Leisure travel sellers have busted the dam.
For the week ending April 24, leisure-focused U.S. travel agencies sold 1.1% more airline tickets than they did during the same week in 2019, according to ARC data. It was the first time that sales in a given week had exceeded sales for the same week in 2019 since early February 2020.
And leisure sellers have achieved that milestone ahead of their corporate-travel and OTA counterparts. The air ticket transaction count for OTAs for the week ending April 24 was 19% behind 2019, while TMCs sold 27.9% fewer tickets.
Overall, for the summer travel season, leisure agency airline ticket sales are accounting for 14.4% of all U.S.-origin travel agency ticket transactions, ARC said, up from 11.7% in 2019. Conversely, the share coming from corporate travel agencies is just 4.1%, down 19% percent in 2019.

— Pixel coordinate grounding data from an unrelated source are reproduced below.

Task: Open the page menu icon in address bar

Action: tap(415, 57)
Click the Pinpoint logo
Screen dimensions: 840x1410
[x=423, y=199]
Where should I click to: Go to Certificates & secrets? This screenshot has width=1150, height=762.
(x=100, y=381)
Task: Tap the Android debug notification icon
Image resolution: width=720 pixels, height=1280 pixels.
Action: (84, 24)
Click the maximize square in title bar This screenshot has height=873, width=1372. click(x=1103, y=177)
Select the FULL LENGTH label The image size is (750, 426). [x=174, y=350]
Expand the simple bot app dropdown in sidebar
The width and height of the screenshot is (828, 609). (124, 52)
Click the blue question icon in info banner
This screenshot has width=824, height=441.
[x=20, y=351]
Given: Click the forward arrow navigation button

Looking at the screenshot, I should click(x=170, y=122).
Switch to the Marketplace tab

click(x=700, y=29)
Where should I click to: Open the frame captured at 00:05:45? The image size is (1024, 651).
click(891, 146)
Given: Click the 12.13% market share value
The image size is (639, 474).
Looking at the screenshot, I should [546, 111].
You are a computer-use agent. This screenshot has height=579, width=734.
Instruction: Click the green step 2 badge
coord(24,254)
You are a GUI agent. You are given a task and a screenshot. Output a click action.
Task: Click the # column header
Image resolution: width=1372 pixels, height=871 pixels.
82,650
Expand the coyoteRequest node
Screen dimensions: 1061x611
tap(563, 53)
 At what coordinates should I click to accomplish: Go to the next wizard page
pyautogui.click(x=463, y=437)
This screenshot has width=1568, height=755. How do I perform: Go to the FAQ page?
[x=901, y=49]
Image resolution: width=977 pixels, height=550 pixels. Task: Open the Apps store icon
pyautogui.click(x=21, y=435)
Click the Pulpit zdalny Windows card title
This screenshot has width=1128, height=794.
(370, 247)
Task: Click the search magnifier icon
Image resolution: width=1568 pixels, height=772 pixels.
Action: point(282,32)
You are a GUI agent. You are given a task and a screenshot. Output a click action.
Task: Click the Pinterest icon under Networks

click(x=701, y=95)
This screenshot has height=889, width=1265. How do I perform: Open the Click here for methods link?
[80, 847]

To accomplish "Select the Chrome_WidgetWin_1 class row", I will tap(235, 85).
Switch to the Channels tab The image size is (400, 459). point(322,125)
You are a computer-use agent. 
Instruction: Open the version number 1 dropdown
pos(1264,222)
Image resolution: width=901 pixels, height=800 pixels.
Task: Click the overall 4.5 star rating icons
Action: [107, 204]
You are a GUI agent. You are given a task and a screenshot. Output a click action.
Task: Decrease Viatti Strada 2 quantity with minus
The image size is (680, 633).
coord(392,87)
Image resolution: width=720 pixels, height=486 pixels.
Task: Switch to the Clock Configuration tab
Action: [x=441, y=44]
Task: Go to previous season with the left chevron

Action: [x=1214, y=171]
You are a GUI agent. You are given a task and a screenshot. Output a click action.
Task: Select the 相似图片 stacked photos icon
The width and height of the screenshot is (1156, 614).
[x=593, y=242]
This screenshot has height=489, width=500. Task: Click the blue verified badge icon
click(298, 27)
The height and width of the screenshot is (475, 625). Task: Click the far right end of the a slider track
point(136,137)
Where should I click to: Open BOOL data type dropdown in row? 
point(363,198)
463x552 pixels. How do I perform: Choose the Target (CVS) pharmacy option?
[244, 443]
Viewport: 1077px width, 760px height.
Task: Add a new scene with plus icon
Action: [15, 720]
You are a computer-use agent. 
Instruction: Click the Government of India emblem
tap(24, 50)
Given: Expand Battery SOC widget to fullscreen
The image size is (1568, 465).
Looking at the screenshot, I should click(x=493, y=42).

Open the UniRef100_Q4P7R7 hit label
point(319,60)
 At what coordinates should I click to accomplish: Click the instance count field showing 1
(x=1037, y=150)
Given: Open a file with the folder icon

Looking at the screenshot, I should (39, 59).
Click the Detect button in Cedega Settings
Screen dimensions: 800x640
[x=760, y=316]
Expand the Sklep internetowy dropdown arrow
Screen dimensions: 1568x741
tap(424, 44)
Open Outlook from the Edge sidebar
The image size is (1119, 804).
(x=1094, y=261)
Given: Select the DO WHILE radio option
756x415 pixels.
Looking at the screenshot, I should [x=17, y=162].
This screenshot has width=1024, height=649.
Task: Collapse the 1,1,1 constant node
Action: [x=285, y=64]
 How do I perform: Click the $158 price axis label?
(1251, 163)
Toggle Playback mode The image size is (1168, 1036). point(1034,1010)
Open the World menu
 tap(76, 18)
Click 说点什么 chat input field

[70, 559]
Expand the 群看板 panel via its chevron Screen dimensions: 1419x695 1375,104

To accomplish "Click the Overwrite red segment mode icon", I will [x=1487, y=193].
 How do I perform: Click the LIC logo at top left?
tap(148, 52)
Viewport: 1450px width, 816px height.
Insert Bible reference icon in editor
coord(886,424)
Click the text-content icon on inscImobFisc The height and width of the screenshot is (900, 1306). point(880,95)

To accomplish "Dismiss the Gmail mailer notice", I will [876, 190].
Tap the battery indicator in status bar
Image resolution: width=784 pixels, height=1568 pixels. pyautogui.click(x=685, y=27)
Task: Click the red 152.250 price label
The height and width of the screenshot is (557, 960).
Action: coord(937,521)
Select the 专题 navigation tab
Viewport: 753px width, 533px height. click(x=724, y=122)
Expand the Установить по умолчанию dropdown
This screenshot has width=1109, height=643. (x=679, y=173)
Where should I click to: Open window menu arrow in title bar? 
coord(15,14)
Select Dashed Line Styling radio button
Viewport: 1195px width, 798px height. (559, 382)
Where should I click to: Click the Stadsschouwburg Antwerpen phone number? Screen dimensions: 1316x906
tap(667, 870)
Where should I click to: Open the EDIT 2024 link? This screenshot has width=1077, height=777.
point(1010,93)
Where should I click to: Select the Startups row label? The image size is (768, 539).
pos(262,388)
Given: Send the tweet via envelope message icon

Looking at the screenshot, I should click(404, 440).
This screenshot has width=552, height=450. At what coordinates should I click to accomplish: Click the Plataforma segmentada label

Share for OTAs has also dropped, edging downward from 44.7% in 2019 to 36.8% this year.
But the share held by agencies that ARC doesn't classify as strictly a leisure or corporate agency has skyrocketed from 26.7% in 2019 to 44.7% this year. Most of these agencies are small operators, ARC spokesman Randy Spoon said.
ARC said the average round-trip ticket price for U.S. domestic summer travel through April 10 was $526, up 21.5% from 2019 and up 28.6% from last year.